China is exerting increasing pressure on foreign companies doing business in its markets to bring them into line with its political agenda, broadening the "red lines" for issues to which it is allergic, a German study seen by Reuters shows.
A survey of more than 100 companies by the Berlin-based Merics think tank for China studies and the BDI industry association showed that the threshold for exerting pressure on companies is falling. The number of known cases rose significantly from 2018, it found.
"It was about recognizing a pattern of when and how China exerts pressure," co-author Max Zenglein said.
The researchers said that in addition to issues of national sovereignty, reports on the emergence of COVID-19, sanctions against Chinese companies like telecoms equipment maker Huawei or support for parties classified as anti-Chinese are now seen as "new red lines".

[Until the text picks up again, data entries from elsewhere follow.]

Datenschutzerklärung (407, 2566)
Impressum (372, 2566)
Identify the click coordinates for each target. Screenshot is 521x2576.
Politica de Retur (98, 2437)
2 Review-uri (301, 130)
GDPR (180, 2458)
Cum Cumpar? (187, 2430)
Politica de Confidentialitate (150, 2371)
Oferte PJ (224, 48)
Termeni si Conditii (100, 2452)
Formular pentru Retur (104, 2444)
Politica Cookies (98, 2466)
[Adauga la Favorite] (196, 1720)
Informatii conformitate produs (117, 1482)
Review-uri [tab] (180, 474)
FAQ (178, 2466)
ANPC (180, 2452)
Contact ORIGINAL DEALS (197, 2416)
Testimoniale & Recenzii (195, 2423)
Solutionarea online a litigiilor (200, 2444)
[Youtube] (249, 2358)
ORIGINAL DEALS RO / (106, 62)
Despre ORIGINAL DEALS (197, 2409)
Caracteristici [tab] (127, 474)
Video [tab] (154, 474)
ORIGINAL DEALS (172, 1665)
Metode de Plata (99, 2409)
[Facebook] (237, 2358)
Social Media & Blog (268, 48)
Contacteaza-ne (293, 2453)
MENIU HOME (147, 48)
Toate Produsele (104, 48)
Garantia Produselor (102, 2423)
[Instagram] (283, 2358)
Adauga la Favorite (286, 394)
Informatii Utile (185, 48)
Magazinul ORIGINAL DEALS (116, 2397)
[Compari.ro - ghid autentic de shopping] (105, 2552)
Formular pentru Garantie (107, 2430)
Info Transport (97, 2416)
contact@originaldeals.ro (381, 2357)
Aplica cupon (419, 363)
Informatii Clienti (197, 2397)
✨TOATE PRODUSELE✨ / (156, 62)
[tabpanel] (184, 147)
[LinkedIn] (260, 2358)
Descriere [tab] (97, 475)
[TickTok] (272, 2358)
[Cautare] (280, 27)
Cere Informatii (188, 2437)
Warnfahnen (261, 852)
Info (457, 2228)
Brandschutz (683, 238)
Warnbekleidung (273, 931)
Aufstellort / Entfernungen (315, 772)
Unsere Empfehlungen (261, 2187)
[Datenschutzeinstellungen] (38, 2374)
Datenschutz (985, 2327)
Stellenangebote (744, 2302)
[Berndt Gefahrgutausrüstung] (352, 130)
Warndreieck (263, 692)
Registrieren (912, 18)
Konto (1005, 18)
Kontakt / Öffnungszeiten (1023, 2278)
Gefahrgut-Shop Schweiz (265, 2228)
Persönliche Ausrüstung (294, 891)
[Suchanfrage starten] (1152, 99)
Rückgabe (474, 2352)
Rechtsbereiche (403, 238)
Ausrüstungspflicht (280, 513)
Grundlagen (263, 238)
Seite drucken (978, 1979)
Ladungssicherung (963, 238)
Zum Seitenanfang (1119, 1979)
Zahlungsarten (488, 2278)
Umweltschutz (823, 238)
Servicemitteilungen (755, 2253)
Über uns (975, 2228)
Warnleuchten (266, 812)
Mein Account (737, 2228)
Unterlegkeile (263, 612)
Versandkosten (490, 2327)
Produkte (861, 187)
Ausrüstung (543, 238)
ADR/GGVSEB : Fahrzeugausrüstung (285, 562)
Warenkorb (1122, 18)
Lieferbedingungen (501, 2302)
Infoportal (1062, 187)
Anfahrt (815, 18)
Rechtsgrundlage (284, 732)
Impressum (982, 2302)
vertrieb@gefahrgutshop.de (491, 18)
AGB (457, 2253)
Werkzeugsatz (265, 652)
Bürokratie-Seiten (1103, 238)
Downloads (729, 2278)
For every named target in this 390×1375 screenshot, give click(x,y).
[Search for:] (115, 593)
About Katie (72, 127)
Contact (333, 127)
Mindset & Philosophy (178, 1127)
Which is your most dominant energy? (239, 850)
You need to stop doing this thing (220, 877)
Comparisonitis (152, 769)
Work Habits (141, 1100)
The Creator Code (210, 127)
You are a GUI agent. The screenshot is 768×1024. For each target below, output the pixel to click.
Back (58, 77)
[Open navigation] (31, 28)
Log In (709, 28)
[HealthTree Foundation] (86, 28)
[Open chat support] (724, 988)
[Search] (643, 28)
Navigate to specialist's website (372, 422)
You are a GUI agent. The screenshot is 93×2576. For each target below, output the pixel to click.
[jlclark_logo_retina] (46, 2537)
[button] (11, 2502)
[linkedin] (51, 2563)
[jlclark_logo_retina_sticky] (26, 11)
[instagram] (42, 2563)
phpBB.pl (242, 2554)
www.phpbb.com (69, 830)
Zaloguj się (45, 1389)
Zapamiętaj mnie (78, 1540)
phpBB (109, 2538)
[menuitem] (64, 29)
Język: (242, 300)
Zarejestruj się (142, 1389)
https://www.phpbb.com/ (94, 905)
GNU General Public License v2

China continues to move their “red-lines,” threatening to cut ties with any company who doesn’t adhere to their political agenda. Pictured: Lujiazui financial district in Shanghai, China, is seen here on March 28, 2022. (REUTERS/Aly Song / Reuters Photos)
In one case, German carmaker Daimler apologized several times to China in 2018 after running advertising with a quote from the Dalai Lama.
China's foreign ministry said it could only comment once it had seen the full report.
China has consistently denied allegations that the COVID-19 virus was leaked from a specialist laboratory in the city of Wuhan, where it was first identified at the end of 2019.
Washington sees Huawei as an arm of the Chinese Communist Party's global surveillance machinery, but Huawei has repeatedly denied spying for the Chinese state.
Foreign consumer goods companies in particular have been subject to boycotts in China, with Western textile firms targeted on social media in response to Western criticism of China's treatment of the Uighur minority in the Xinjiang region.
"For fear of being targeted, companies may avoid addressing unfair treatment of foreign firms in China. Or they may consider it safest to align themselves with the Chinese government's positions and goals," the researchers wrote.